Data in this exercise:
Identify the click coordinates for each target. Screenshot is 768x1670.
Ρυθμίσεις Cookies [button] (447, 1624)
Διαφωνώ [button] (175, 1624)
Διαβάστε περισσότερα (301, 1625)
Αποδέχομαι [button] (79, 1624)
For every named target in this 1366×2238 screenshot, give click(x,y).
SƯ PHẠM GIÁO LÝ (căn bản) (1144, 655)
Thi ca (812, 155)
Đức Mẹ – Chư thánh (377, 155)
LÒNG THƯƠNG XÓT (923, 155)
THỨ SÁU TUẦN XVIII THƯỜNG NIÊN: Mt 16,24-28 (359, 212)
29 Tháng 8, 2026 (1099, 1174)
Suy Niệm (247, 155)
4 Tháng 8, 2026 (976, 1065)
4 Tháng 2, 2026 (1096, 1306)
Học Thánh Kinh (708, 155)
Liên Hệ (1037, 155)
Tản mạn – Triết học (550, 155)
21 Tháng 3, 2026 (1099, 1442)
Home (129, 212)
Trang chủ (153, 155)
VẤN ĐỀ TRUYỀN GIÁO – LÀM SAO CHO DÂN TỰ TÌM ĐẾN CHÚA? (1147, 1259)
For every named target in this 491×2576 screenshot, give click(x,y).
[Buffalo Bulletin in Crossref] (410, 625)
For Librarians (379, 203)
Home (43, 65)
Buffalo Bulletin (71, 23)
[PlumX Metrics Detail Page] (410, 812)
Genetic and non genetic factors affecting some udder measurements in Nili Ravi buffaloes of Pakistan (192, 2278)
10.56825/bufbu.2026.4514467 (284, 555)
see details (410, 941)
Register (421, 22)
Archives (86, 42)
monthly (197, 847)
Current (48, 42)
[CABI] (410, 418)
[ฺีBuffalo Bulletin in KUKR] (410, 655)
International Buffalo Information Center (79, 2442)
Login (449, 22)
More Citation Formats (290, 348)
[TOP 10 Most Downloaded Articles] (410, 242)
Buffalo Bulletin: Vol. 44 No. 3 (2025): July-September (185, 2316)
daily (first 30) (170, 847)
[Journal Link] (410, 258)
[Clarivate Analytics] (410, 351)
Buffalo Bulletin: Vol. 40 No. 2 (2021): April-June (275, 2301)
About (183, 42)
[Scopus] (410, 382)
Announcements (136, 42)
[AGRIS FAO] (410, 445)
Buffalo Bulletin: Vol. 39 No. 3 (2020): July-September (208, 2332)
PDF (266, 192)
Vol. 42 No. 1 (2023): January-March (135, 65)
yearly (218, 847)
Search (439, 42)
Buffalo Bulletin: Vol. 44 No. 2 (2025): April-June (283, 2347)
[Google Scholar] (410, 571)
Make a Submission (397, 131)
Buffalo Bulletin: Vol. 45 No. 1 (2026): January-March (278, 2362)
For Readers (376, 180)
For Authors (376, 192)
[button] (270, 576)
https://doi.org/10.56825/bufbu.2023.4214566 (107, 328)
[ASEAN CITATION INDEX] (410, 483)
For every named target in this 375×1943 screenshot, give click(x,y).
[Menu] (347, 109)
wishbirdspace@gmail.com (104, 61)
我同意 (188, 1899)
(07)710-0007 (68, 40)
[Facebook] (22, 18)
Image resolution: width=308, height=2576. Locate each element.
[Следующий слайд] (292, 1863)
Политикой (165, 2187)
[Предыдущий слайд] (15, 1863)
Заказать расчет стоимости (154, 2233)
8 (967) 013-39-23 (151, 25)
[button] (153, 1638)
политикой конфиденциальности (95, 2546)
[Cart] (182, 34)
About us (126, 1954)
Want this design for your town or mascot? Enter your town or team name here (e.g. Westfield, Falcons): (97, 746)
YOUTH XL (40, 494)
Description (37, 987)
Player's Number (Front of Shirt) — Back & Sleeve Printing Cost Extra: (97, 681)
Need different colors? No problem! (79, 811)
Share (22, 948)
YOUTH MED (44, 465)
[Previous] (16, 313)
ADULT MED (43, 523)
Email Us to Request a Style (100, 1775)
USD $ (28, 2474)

What is being asked:
Look above for the line containing "4 Tháng 2, 2026 (1096, 1306)" and the line containing "Buffalo Bulletin (71, 23)". Transcribe both, with the lines between them, exactly.

Output below:
4 Tháng 2, 2026 (1096, 1306)
Học Thánh Kinh (708, 155)
Liên Hệ (1037, 155)
Tản mạn – Triết học (550, 155)
21 Tháng 3, 2026 (1099, 1442)
Home (129, 212)
Trang chủ (153, 155)
VẤN ĐỀ TRUYỀN GIÁO – LÀM SAO CHO DÂN TỰ TÌM ĐẾN CHÚA? (1147, 1259)
For every named target in this 491×2576 screenshot, give click(x,y).
[Buffalo Bulletin in Crossref] (410, 625)
For Librarians (379, 203)
Home (43, 65)
Buffalo Bulletin (71, 23)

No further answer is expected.